D.R

Os Ministérios da Educação (MED) e da Saúde (MINSA) anunciaram a suspensão, por um período de cinco anos, de todos os cursos técnicos médios de análises clínicas e enfermagem em instituições de ensino públicas e privadas nas províncias de Bengo, Benguela, Cuanza Sul, Huambo, Huíla, Ícolo e Bengo, Luanda, Malanje, Namibe e Uíge. A medida, que entra em vigor no próximo ano lectivo, a partir de Setembro de 2025, visa reorganizar o sector e assegurar melhorias na qualidade da formação, segundo informações apuradas pelo Novo Jornal.

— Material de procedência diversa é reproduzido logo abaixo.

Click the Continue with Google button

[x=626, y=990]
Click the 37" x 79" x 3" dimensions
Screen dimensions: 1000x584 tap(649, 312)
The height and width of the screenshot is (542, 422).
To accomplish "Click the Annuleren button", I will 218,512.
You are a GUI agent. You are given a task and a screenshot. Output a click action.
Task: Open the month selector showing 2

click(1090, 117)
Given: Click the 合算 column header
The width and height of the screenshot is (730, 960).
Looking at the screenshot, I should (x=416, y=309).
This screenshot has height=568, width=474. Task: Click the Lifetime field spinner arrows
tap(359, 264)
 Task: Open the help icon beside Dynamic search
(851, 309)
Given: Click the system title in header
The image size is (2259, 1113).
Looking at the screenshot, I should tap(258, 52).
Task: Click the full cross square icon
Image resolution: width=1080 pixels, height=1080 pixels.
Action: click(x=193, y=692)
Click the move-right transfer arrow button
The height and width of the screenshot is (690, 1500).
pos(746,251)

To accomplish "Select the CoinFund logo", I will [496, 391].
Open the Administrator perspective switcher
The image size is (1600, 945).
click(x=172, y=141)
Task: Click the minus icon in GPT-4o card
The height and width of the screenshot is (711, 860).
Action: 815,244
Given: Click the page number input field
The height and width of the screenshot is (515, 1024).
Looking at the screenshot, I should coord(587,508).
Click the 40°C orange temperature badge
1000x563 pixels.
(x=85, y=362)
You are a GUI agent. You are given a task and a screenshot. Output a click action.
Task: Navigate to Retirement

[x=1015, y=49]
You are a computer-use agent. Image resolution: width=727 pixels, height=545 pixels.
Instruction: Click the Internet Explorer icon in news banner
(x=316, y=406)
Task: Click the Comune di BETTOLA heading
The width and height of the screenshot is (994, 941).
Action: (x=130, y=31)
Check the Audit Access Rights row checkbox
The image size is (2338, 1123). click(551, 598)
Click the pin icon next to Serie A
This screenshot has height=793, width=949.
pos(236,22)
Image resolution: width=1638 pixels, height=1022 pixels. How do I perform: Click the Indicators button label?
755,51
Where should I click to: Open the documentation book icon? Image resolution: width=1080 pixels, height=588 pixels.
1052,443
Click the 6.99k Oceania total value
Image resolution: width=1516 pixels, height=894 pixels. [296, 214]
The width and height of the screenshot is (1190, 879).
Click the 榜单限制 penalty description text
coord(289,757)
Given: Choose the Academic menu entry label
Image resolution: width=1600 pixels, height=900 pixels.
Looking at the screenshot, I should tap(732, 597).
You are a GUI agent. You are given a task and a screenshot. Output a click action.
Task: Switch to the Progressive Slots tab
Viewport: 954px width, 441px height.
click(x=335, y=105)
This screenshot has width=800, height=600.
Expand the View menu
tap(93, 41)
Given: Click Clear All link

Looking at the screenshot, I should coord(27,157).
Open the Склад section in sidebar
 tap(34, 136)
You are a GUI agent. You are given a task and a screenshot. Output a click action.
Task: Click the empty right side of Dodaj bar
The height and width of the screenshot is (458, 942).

De acordo com o Decreto Executivo Conjunto nº 1/2025, de 23 de Junho, emitido pelo MED e MINSA, a suspensão responde à necessidade de disciplinar e reorganizar a formação nestas áreas. Instituições que oferecem cursos sem licença válida ou com licença caducada ficam expressamente proibidas de realizar matrículas para o ano lectivo 2025/26, devendo descontinuar os referidos cursos.

Uma novidade destacada no decreto é a inclusão das escolas públicas de saúde, conhecidas como Institutos Médios de Saúde (IMS), na província de Luanda, que também terão de suspender os cursos de análises clínicas e enfermagem pelo mesmo período. Contudo, o Governo permite que, nas províncias afectadas, as instituições públicas e privadas que cumpram os requisitos legais diversifiquem a oferta formativa para outros cursos técnicos médios na área da saúde, como anatomia patológica, cardiopneumologia, estomatologia, farmácia, fisioterapia, nutrição e dietética, ortoprotesia, ortóptica, radiologia e saúde ambiental.

Por outro lado, as províncias do Bié, Cunene, Moxico, Cabinda, Cuando Cubango, Cuanza Norte, Lunda Norte, Lunda Sul e Zaire foram autorizadas a manter as matrículas nestes cursos, desde que as instituições cumpram os requisitos legais exigidos.

O Sindicato Nacional dos Enfermeiros de Angola (SINDEA) manifestou apoio à iniciativa, considerando que muitas instituições não dispõem de condições laboratoriais adequadas para a formação de profissionais de saúde. Em declarações ao Novo Jornal, o secretário-geral do SINDEA, Cruz Mateta, afirmou que a organização participou em reuniões com o Governo e concorda com a suspensão. “Se o aluno não tem formação prática em laboratório, não está preparado para trabalhar na saúde. Por isso, apoiamos esta medida”, destacou.